On dira qu'il s'agit uniquement d'une forme de contrainte et de contention requise par la sévérité des troubles du comportement des jeunes internés... Pour la journaliste, la question, c'est de savoir si on doit traiter ainsi des enfants et des adolescents qui sont relativement compos mentis, contrairement aux autistes, et... si cela sert à autre chose que procurer un répit aux éducateurs, et aux parents qui se sont débarrassés de leurs enfants indisciplinés. La réponse semble évidente : aucune autre institution aux États-Unis, un pays de trois cents millions d'habitants, n'a adopté les appareils et les pratiques de ce centre.

Ce qui m'a frappé, ce sont les témoignages anonymes des anciens enseignants chargés de distribuer châtiments et chocs électriques sur l'ordre de la hiérarchie. Ils admettent l'avoir fait malgré leurs réserves, pressurés par l'autorité de l'institut et surveillés par des caméras omniprésentes. (Sur le site, un ancien enseignant intervient pour dire qu'il ne regrette rien et que c'était la meilleure manière de contrôler des comportements dangereux pour tout le monde.) L'article de Jennifer Gonnerman ne mentionne pas les célèbres expériences de Stanley Milgram, mais on pourrait croire à une reconstitution sans rien de factice. Les chocs électriques sont réels et un jeune délinquant qui est passé par le Centre a ensuite trouvé la prison nettement plus conviviale.

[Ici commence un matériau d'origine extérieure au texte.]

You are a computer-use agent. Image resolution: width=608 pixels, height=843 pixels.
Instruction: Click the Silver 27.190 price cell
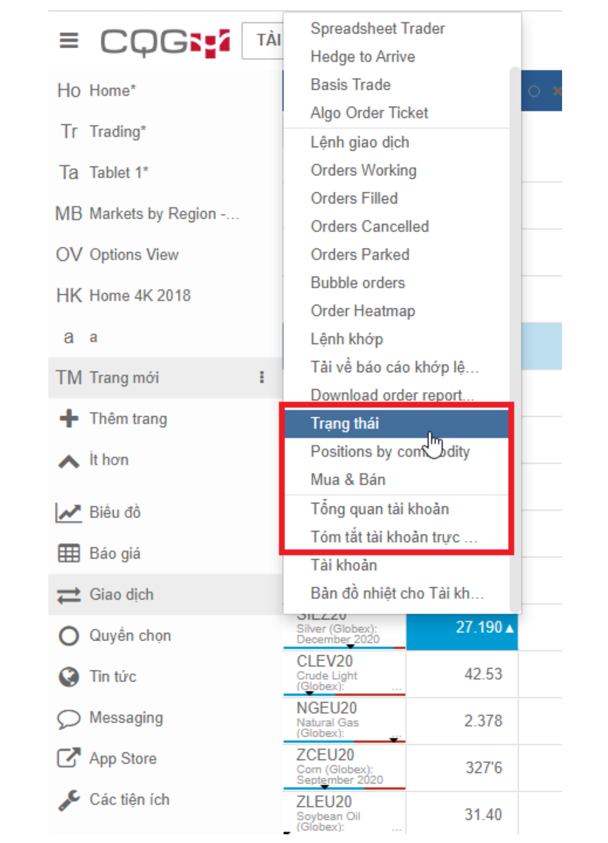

L'expérience de Milgram a été recréée pour l'émission Primetime d'ABC en 2006. Pour les hommes, les résultats ont été pratiquement identiques à ceux de Milgram : 65% des sujets allaient jusqu'au bout. (En revanche, les femmes d'aujourd'hui étaient plus nombreuses qu'autrefois à ne pas flancher : 73% allaient jusqu'au bout — mais l'échantillon était trop petit pour être vraiment significatif.) Au Judge Rotenberg Educational Center, les proportions étaient en quelque sorte inversées : les deux tiers des employés chargés d'administrer des chocs électriques ne restaient pas plus d'une année. Et, pourtant, ils n'étaient jamais obligés d'infliger des chocs électriques mortels.

C'est une observation capitale qui incite à corriger l'impression que peut laisser l'expérience de Milgram. Oui, il semble bien que les deux tiers des gens accepteront de torturer (il n'y a pas d'autre mot) un semblable jusqu'à la mort si on leur en donne l'ordre. Mais Milgram ne pouvait pas renouveler l'expérience avec les mêmes sujets puisqu'il révélait la supercherie après-coup. La leçon du Judge Rotenberg Educational Center est moins déprimante : quand des subordonnés ont eu le temps de réfléchir à ce qu'ils font, ils refuseront de continuer dans la plupart des cas. L'obéissance n'est donc que temporaire; l'autorité ne paralyse le jugement des individus que momentanément, si ceux-ci le veulent bien.

Reste-t-il alors un tiers d'exécutants dociles? La proportion est sans doute encore moins grande, puisqu'il doit exister un certain nombre de personnes qui ne cherchent même pas à se faire embaucher quand elles découvrent en quoi va consister leur travail. C'est (presque) réconfortant...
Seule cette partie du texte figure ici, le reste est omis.